Re: [DISCUSS] Task speculative execution for Flink batch

Posted by Jeff Zhang <zj...@gmail.com>.

+1 for the speculative execution for Flink batch, Speculative execution is
used in lots of batch execution engine like mr, tez and spark. This would
be a great improvement for Flink in batch scenario.
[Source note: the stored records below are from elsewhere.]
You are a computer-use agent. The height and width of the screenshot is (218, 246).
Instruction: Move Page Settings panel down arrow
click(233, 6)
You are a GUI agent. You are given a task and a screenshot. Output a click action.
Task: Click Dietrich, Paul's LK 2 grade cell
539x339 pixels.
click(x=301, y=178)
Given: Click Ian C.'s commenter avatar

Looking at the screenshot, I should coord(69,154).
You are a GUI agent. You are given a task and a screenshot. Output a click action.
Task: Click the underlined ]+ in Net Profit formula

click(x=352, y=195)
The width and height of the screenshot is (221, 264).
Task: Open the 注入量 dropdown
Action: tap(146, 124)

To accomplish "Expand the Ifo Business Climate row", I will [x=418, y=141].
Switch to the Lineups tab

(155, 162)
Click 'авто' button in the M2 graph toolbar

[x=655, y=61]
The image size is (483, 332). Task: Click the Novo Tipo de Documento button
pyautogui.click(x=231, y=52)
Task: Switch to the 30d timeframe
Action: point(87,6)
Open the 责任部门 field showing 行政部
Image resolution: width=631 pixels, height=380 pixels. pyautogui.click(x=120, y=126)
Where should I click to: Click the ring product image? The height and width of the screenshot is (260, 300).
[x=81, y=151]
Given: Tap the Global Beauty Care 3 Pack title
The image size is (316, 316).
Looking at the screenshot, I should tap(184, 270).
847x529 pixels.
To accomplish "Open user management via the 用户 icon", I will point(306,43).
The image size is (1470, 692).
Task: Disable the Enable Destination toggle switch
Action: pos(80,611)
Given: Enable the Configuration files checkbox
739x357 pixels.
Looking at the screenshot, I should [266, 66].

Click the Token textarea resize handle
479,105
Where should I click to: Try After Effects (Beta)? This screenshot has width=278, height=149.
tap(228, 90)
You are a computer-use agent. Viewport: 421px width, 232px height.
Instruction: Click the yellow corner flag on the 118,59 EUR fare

Jin Sun <is...@gmail.com>于2018年11月7日周三 上午8:38写道：

> I think this is target for batch at the very beginning, the idea should be
> also work for both case, with different algorithm/strategy.
>
> Ryan, since you are working on this, I will assign FLINK-10644 <
> https://issues.apache.org/jira/browse/FLINK-10644> to you.
>
> Jin
>
> > On Nov 6, 2018, at 4:45 AM, Till Rohrmann <tr...@apache.org> wrote:
> >
> > Thanks for starting this discussion Ryan. I'm looking forward to your
> > design document about this feature. Quick question: Will it be a batch
> only
> > feature? If no, then it needs to take checkpointing into account as well.
> >
> > Cheers,
> > Till
> >
> > On Tue, Nov 6, 2018 at 4:29 AM zhijiang <wangzhijiang999@aliyun.com
> .invalid>
> > wrote:
> >
> >> Thanks yangyu for launching this discussion.
> >>
> >> I really like this proposal. We ever found this scene frequently that
> some
> >> long tail tasks to delay the total batch job execution time in
> production.
> >> We also have some thoughts for bringing this mechanism. Looking forward
> to
> >> your detail design doc, then we can discussion further.
> >>
> >> Best,
> >> Zhijiang
> >> ------------------------------------------------------------------
> >> 发件人：Tao Yangyu <ry...@gmail.com>
> >> 发送时间：2018年11月6日(星期二) 11:01
> >> 收件人：dev <de...@flink.apache.org>
> >> 主 题：[DISCUSS] Task speculative execution for Flink batch
> >>
> >> Hi everyone,
> >>
> >> We propose task speculative execution for Flink batch in this message as
> >> follows.
> >>
> >> In the batch mode, the job is usually divided into multiple parallel
> tasks
> >> executed cross many nodes in the cluster. It is common to encounter the
> >> performance degradation on some nodes due to hardware problems or
> accident
> >> I/O busy and high CPU load. This kind of degradation can probably cause
> the
> >> running tasks on the node to be quite slow that is so called long tail
> >> tasks. Although the long tail tasks will not fail, they can severely
> affect
> >> the total job running time. Flink task scheduler does not take this long
> >> tail problem into account currently.
> >>
> >>
> >>
> >> Here we propose the speculative execution strategy to handle the
> problem.
> >> The basic idea is to run a copy of task on another node when the
> original
> >> task is identified to be long tail. In more details, the speculative
> task
> >> will be triggered when the scheduler detects that the data processing
> >> throughput of a task is much slower than others. The speculative task is
> >> executed in parallel with the original one and share the same failure
> retry
> >> mechanism. Once either task complete, the scheduler admits its output as
> >> the final result and cancel the other running one. The preliminary
> >> experiments has demonstrated the effectiveness.
> >>
> >>
> >> The detailed design doc will be ready soon.  Your reviews and comments
> will
> >> be much appreciated.
> >>
> >>
> >> Thanks!
> >>
> >> Ryan
> >>
> >>
>
>

Re: [DISCUSS] Task speculative execution for Flink batch

Posted by Tao Yangyu <ry...@gmail.com>.

Thanks Xiaowei for the inspiring comments!
Yes, we could increase the granularity of speculation from a single task to
a bundle of successive tasks especially for the pipelined channel.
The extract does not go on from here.